Use dual sidecar mode only when transparent proxy is unavailable. This is not the default Java sidecar path.

Common examples:

  • GKE Autopilot
  • platforms that block the networking changes required for transparent proxy
  • workloads with other environment-specific restrictions called out in Proxy Modes

In dual mode, Java must do two separate things:

  • route outbound traffic through the sidecar forward proxy
  • trust the Speedscale CA when tls-out is enabled

This is the annotation-driven example for Java in dual mode:

sidecar.speedscale.com/inject: "true"
sidecar.speedscale.com/proxy-type: "dual"
sidecar.speedscale.com/proxy-protocol: "tcp:http"
sidecar.speedscale.com/proxy-port: "8080"
sidecar.speedscale.com/tls-out: "true"
sidecar.speedscale.com/tls-java-tool-options-value: >-
-Dhttp.proxyHost=127.0.0.1
-Dhttp.proxyPort=4140
-Dhttps.proxyHost=127.0.0.1
-Dhttps.proxyPort=4140
-Dhttp.nonProxyHosts=localhost|127.0.0.1|*.svc|*.cluster.local
-Djavax.net.ssl.trustStore=/etc/ssl/speedscale/jks/cacerts.jks
-Djavax.net.ssl.trustStorePassword=changeit

Why tls-java-tool-options-value is useful here:

  • dual mode needs proxy flags that tls-java-tool-options: "true" does not add
  • the annotation lets the operator write one merged JAVA_TOOL_OPTIONS value
  • you avoid manually patching the container env block in the workload spec

If you cannot use the annotation-driven path, you can still set JAVA_TOOL_OPTIONS directly in the container env, but that should be treated as a fallback.

TLS Trust

Java typically needs an explicit truststore when TLS interception is involved. See the shared Language Configuration page for the exact proxymock certs --jks command, JVM flags, and custom truststore workflow.
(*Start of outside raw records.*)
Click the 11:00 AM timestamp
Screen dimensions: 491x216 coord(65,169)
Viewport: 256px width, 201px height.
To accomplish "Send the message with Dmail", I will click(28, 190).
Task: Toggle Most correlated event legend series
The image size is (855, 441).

How that trust is configured depends on the capture mode:

  • Transparent sidecar: use sidecar.speedscale.com/tls-java-tool-options: "true" for the default truststore flags, or sidecar.speedscale.com/tls-java-tool-options-value if you need a custom JAVA_TOOL_OPTIONS value.
  • Dual sidecar: truststore configuration alone is not enough. You also need the Java proxy flags shown in Dual Sidecar.
  • proxymock: use the local truststore flags shown in the shared Language Configuration page.

proxymock

Use this for local development and CI. Conceptually this is similar to dual proxy mode because Java sends traffic through a forward proxy and trusts the proxymock CA, but it does not use Kubernetes annotations.

Demo App

  • Public demo: speedscale/mock-lab (java directory)
  • Stack: single-file Java HTTP service that calls one downstream, the CNCF projects API at https://demo-api.trafficreplay.com
  • Local run: java App.java (JDK 11+ source-file mode, no Maven or other build tool)
  • Quick validation: ./lab/tests/run_tests.sh --recording

This is the canonical public Java demo for the proxymock quickstart and local replay workflow.
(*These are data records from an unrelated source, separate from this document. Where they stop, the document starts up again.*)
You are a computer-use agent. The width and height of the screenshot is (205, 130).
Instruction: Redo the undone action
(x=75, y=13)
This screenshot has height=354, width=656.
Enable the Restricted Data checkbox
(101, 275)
When proxymock wraps the JVM with proxymock record -- java App.java, it auto-injects JAVA_TOOL_OPTIONS for you, so no manual proxy host/port or truststore export is needed.

Use this path for the fastest Java first success on a developer workstation.

  1. 1. Install and initialize proxymock
    brew install speedscale/tap/proxymock
    proxymock init

    Use browser sign-in by default. Use `proxymock init --api-key <your key>` only for CI or other headless environments.

  2. 2. Start recording
    git clone https://github.com/speedscale/mock-lab
    cd mock-lab/java
    proxymock record -- java App.java

    proxymock records the app while it starts the Java service as a child process. It auto-injects `JAVA_TOOL_OPTIONS` for the proxy and truststore, so no manual export is needed.

  3. 3. Generate one real workflow
    ./lab/tests/run_tests.sh --recording

    Run the test driver from the repo root. It drives the requests that become the exported production-style trace.

  4. 4. Stop the recording, then run with mocks
    cd mock-lab/java
    proxymock mock -- java App.java

    The mocked run should no longer need live outbound dependencies.

  5. 5. Replay the same traffic against a change
    cd mock-lab/java
    proxymock replay --test-against http://localhost:8080

    Use replay as the regression check before shipping Java changes.